[Collected data entries]
BEGIN

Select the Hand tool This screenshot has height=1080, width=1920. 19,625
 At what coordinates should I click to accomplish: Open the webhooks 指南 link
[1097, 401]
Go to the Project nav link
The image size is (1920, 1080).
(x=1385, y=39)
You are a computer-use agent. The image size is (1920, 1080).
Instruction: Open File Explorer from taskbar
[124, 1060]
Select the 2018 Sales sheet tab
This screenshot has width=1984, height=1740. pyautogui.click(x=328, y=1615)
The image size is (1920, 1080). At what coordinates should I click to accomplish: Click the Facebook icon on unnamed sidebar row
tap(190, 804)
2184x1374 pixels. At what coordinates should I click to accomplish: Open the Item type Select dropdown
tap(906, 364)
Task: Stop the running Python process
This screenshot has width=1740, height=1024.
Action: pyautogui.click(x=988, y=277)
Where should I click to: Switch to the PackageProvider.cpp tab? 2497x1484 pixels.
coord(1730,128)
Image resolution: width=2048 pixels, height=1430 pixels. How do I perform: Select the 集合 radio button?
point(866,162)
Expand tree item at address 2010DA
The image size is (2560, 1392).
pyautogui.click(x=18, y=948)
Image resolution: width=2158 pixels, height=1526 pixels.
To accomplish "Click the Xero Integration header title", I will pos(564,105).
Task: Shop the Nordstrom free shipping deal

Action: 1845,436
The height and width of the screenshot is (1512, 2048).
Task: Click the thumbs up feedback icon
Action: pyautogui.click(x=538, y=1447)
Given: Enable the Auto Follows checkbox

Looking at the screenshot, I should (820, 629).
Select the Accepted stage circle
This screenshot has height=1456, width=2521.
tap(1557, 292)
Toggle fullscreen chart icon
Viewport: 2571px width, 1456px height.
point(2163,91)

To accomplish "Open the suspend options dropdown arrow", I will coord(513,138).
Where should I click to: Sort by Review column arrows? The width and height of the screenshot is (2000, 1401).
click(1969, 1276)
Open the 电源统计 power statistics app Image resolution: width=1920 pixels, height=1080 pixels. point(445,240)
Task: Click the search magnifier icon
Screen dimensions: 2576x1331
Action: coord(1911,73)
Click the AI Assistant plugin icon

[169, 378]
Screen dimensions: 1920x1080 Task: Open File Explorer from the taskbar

END

What to do
Please restate every record shown above, word for word.

Exercise solution
Select the Hand tool This screenshot has height=1080, width=1920. 19,625
 At what coordinates should I click to accomplish: Open the webhooks 指南 link
[1097, 401]
Go to the Project nav link
The image size is (1920, 1080).
(x=1385, y=39)
You are a computer-use agent. The image size is (1920, 1080).
Instruction: Open File Explorer from taskbar
[124, 1060]
Select the 2018 Sales sheet tab
This screenshot has width=1984, height=1740. pyautogui.click(x=328, y=1615)
The image size is (1920, 1080). At what coordinates should I click to accomplish: Click the Facebook icon on unnamed sidebar row
tap(190, 804)
2184x1374 pixels. At what coordinates should I click to accomplish: Open the Item type Select dropdown
tap(906, 364)
Task: Stop the running Python process
This screenshot has width=1740, height=1024.
Action: pyautogui.click(x=988, y=277)
Where should I click to: Switch to the PackageProvider.cpp tab? 2497x1484 pixels.
coord(1730,128)
Image resolution: width=2048 pixels, height=1430 pixels. How do I perform: Select the 集合 radio button?
point(866,162)
Expand tree item at address 2010DA
The image size is (2560, 1392).
pyautogui.click(x=18, y=948)
Image resolution: width=2158 pixels, height=1526 pixels.
To accomplish "Click the Xero Integration header title", I will pos(564,105).
Task: Shop the Nordstrom free shipping deal

Action: 1845,436
The height and width of the screenshot is (1512, 2048).
Task: Click the thumbs up feedback icon
Action: pyautogui.click(x=538, y=1447)
Given: Enable the Auto Follows checkbox

Looking at the screenshot, I should (820, 629).
Select the Accepted stage circle
This screenshot has height=1456, width=2521.
tap(1557, 292)
Toggle fullscreen chart icon
Viewport: 2571px width, 1456px height.
point(2163,91)

To accomplish "Open the suspend options dropdown arrow", I will coord(513,138).
Where should I click to: Sort by Review column arrows? The width and height of the screenshot is (2000, 1401).
click(1969, 1276)
Open the 电源统计 power statistics app Image resolution: width=1920 pixels, height=1080 pixels. point(445,240)
Task: Click the search magnifier icon
Screen dimensions: 2576x1331
Action: coord(1911,73)
Click the AI Assistant plugin icon

[169, 378]
Screen dimensions: 1920x1080 Task: Open File Explorer from the taskbar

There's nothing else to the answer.